To make this practical, to help us see what other “foods” we are ingesting, think about the big “If Only’s” you have in your life. Every one of us have a laundry list of “If only ___, then I’ll be whole, happy, satisfied, at rest.”

  • If only we win this game.
  • my kids turn out ok.
  • If only this job works out.
  • If only I had more money.
  • If only I could stop this sin.
  • If only he would love me.
  • If only my medical report comes back clean.
  • If only I could get enough sleep.
  • If only I get into that college.
  • If only God wasn’t mad at me.
  • If only I wasn’t mad at myself.

This list is infinite, and personal to each of us. The issue is rarely the thing itself. It’s a gift from God to be loved, to have a career you enjoy, to win a game. The problem comes with what is resting upon those good things, and realizing that their shoulders aren’t strong enough to carry my wholeness. My heart-satisfaction cannot find home in things that are movable and transient; on other things and people; on lives that, by definition, are just as weak and needy as I am.

Into this The Gospel calls us to a place of steady foundation and hope. The very thing we’ve been created for – wholeness with God, manifest in peace with creation and one another – has been offered in the Person of Christ. The highest desire we all have – satisfaction – isn’t far off. In fact, He’s come. And is here.

As our small group was talking about this last night, one of our friends (Grace Hooper) made a glorious and profound prayer, asking that God replace our “If Only’s” with “You Are’s” and God’s sure promises. To see and repent of these other foundations and be overwhelmed with the Truth of Who God Is as our only unfailing and eternal hope.

  • Replace “If only she loves me” with “God is Love” (and loves me personally)
  • Replace “If only I had more money” with Matthew 6:30 “But if God so clothes the grass of the field, which today is alive and tomorrow is thrown into the oven, will he not much more clothe you, O you of little faith?”
  • Replace “If only my kids turn out ok” with the Truth that our Real and Loving Father cares perfectly for us and our family: “Galatians 4:6 And because you are sons, God has sent the Spirit of his Son into our hearts, crying, “Abba! Father!”
  • Replace “If only God liked me” with “There is therefore now condemnation for those who are in Christ Jesus”

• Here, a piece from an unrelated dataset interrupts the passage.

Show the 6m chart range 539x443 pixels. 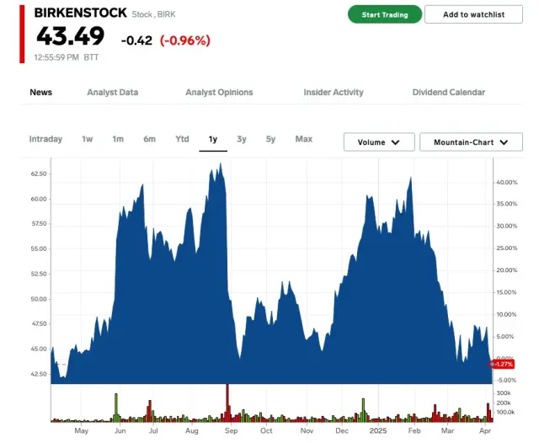tap(149, 139)
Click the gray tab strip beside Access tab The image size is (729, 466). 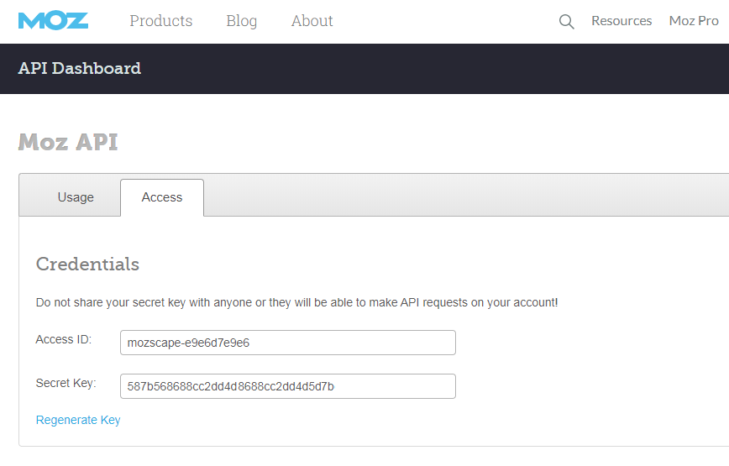(466, 195)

God is not a spoil-sport, wanting us to forgo the satisfying morsels of this world, settling for shallow spiritual platitudes. He’s actually trying to save us from the gut-wrenching despair of eating food that will only give us spiritual G.I. issues while spoon feeding us the Bread of Life, Christ himself. Even as Jesus was on the way to the cross he served the Passover Meal to his disciples, passing out Bread (his body) and wine (his blood), but leaving out the necessary and traditional lamb, which would represent the sacrifice needed to cover Sin…because Jesus himself IS the Lamb who finally and fully pays for our sinful pursuits of false satisfaction while finally and fully fills us not just with spiritual wholeness…but with HIMSELF as the Holy Spirit, the Spirit of Christ, indwells as we now find our life “hidden with Christ” (Colossians 3:3), the satisfaction that can (1 Peter 1:4) “never perish, spoil or fade, kept in heaven for you” — but not just in heaven so we’ll be satisfied on “the other side,” but accessible now in the person of the Holy Spirit who is our Living Hope.